Add -m option to change all tasks into multitasks #133

Merged
merged 1 commit into from Oct 24, 2012

Projects

None yet

3 participants

@michaeljbishop

This pull request includes code which:

Adds a new method Rake::Task#invoke_prerequisites_concurrently.

Rake::MultiTask#invoke_prerequisites always calls
Rake::Task#invoke_prerequisites_concurrently and now
Rake::Task#invoke_prerequisites will call it when
Rake.application.options.always_multitask == true.

Passing -m at the command-line sets
Rake.application.options.always_multitask to true

New tests are added as well as documentation.

@michaeljbishop michaeljbishop Added -m option which changes all tasks into multitasks
Adds a new method `Rake::Task#invoke_prerequisites_concurrently`.

`Rake::MultiTask#invoke_prerequisites` always calls
`Rake::Task#invoke_prerequisites_concurrently` and now
`Rake::Task#invoke_prerequisites` will call it when
`Rake.application.options.always_multitask == true`.

Passing `-m` at the command-line sets
`Rake.application.options.always_multitask` to `true`
c249a0a
@jimweirich
Owner

There seems to be some debate whether we do this or merge drake. I'm going to let the debate continue a bit before I move on this one way or the other.

@michaeljbishop

Yes, I saw the discussion. I've added my thoughts to the mailing list.

On Oct 23, 2012, at 4:44 PM, Jim Weirich notifications@github.com wrote:

There seems to be some debate whether we do this or merge drake. I'm going to let the debate continue a bit before I move on this one way or the other.
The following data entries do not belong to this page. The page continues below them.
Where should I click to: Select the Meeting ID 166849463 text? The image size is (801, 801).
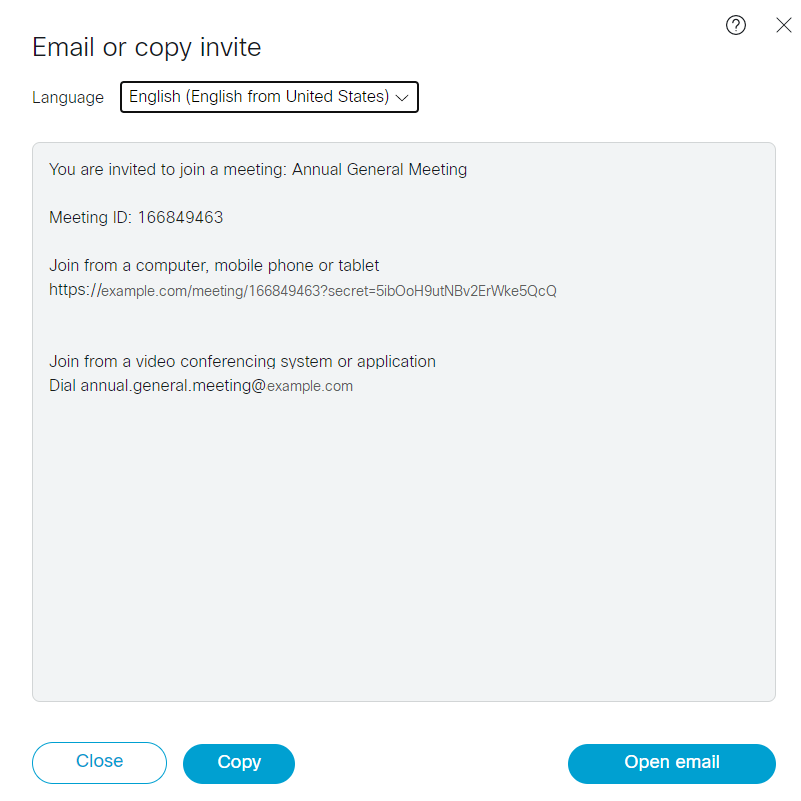(136, 217)
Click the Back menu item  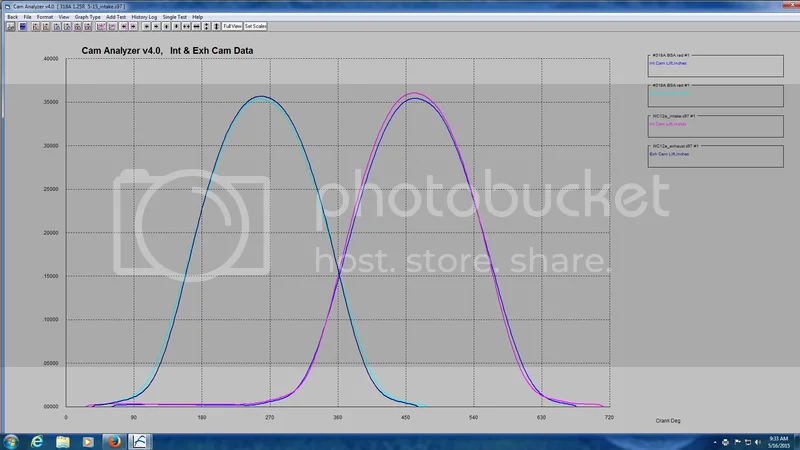pyautogui.click(x=12, y=17)
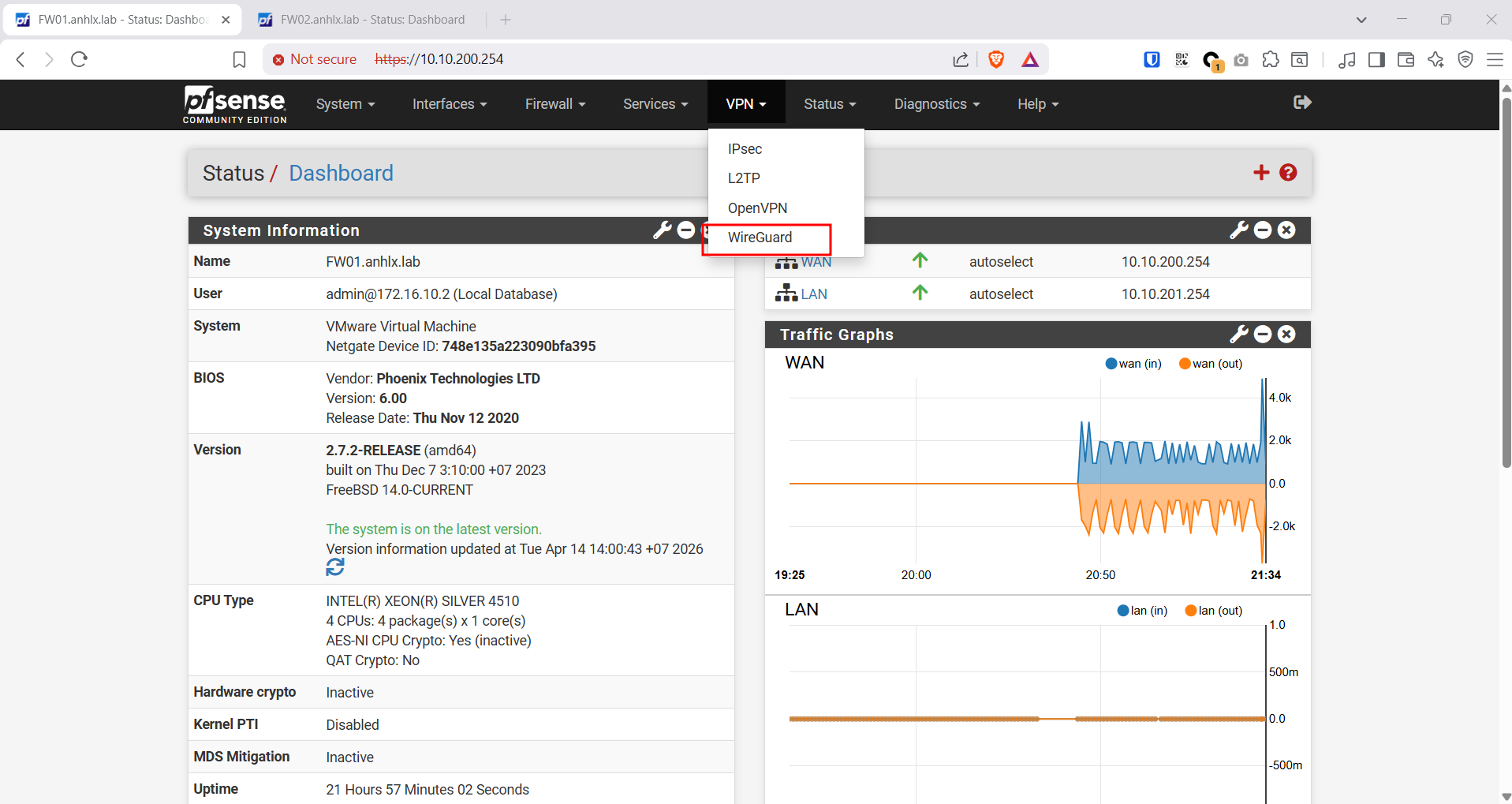The image size is (1512, 804).
Task: Expand the Diagnostics dropdown menu
Action: point(936,104)
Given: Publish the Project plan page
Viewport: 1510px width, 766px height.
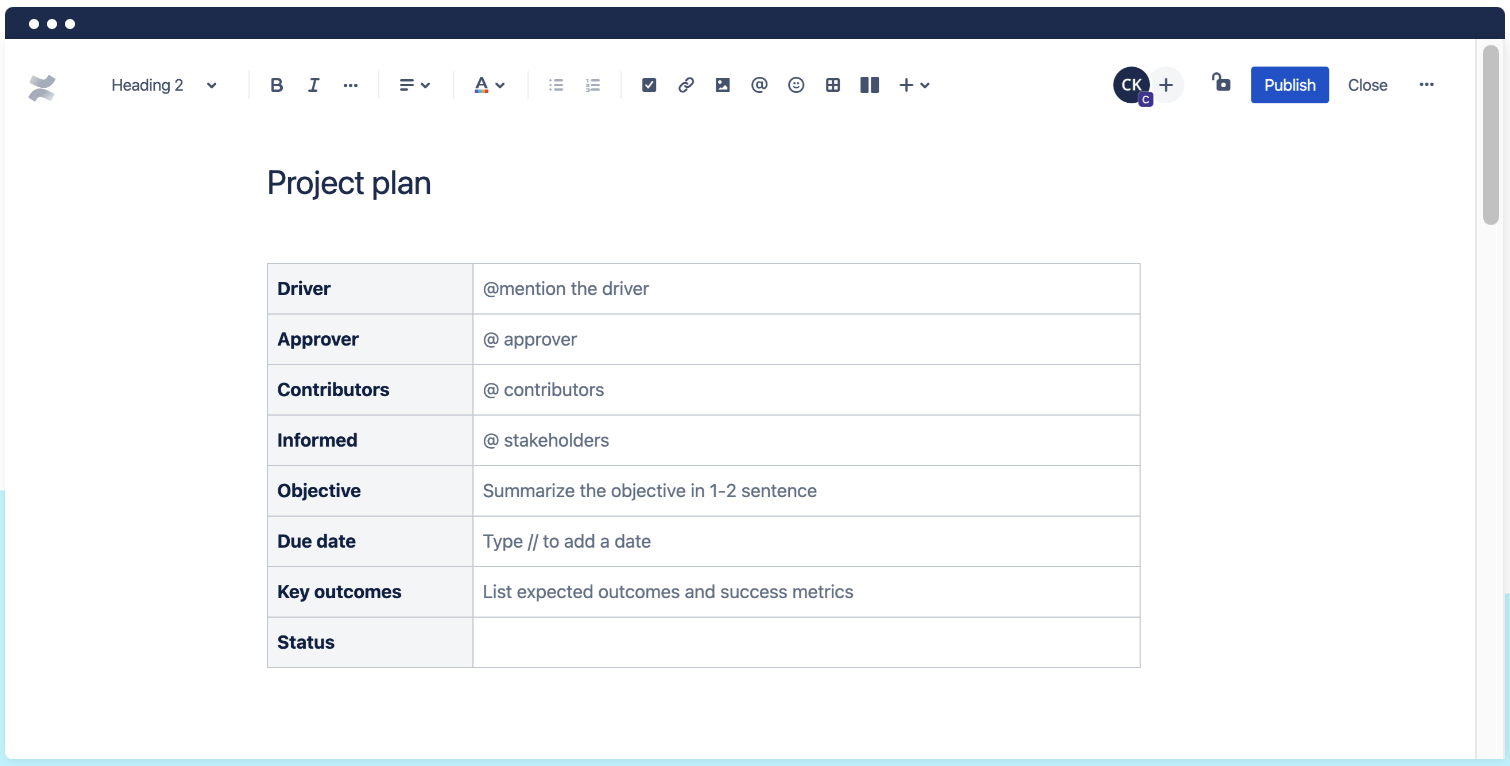Looking at the screenshot, I should click(x=1289, y=85).
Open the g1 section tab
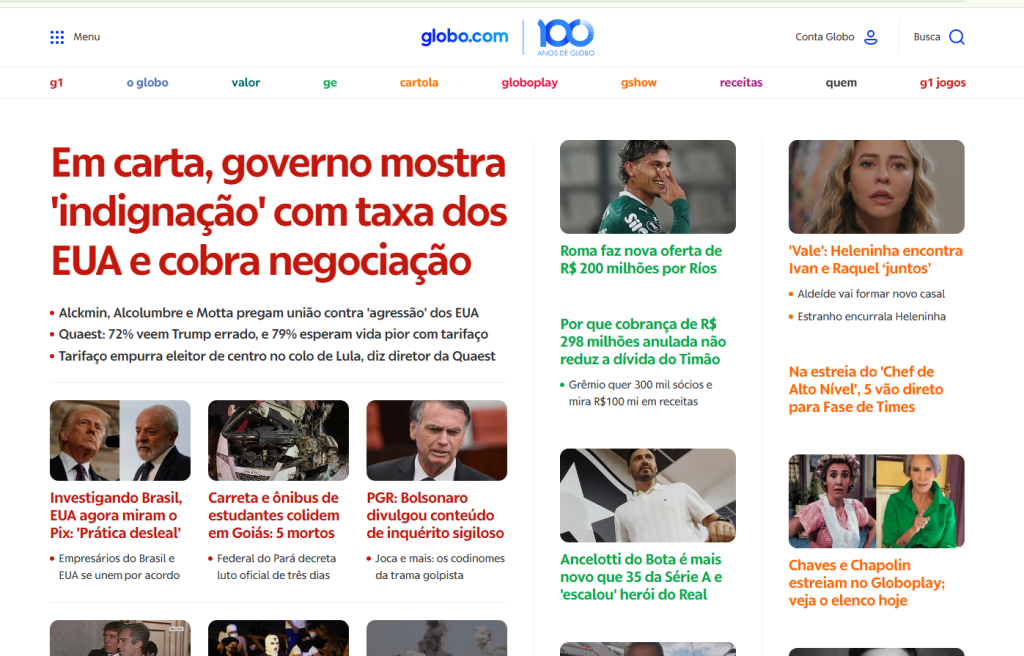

Reply to this email directly or view it on GitHub.

@jimweirich
Owner

I'm wondering if it would be worthwhile to be able to get some post-run statistics out of the thread pool. Maximum number of tasks created is what I'm particularly interested in. Since the pool will create extra threads if one is blocked, I'd be interested in how many threads were really needed to finish a task.

Thoughts?

@michaeljbishop

That's a great idea. I'll see if I can work in some private accessors for that kind of data.

I have another idea which might possibly remove some extra threads and that kind of data would be helpful for me to see if it does.

Also, there's the potential for the thread-pool to create and delete a lot of threads and I wonder if there isn't some way to throttle that down so threads are reused more than re-created.

More to look into…

On Oct 24, 2012, at 10:50 AM, Jim Weirich notifications@github.com wrote:

I'm wondering if it would be worthwhile to be able to get some post-run statistics out of the thread pool. Maximum number of tasks created is what I'm particularly interested in. Since the pool will create extra threads if one is blocked, I'd be interested in how many threads were really needed to finish a task.

Thoughts?


Reply to this email directly or view it on GitHub.

@jimweirich jimweirich merged commit c249a0a into jimweirich:master Oct 24, 2012
@michaeljbishop

I checked in a change that adds some instrumentation to the ThreadPool. I'm a little unfamiliar with how this works. Would I need to issue a pull request for you to get it os is checking it in good enough?

michaeljbishop@a89a68d

On Oct 24, 2012, at 10:50 AM, Jim Weirich notifications@github.com wrote:

I'm wondering if it would be worthwhile to be able to get some post-run statistics out of the thread pool. Maximum number of tasks created is what I'm particularly interested in. Since the pool will create extra threads if one is blocked, I'd be interested in how many threads were really needed to finish a task.

Thoughts?


Reply to this email directly or view it on GitHub.

@michaeljbishop

I was thinking about optimizations that might reduce the number of overall threads. One thought I had was to have threads actively process the queue while they are waiting on their futures.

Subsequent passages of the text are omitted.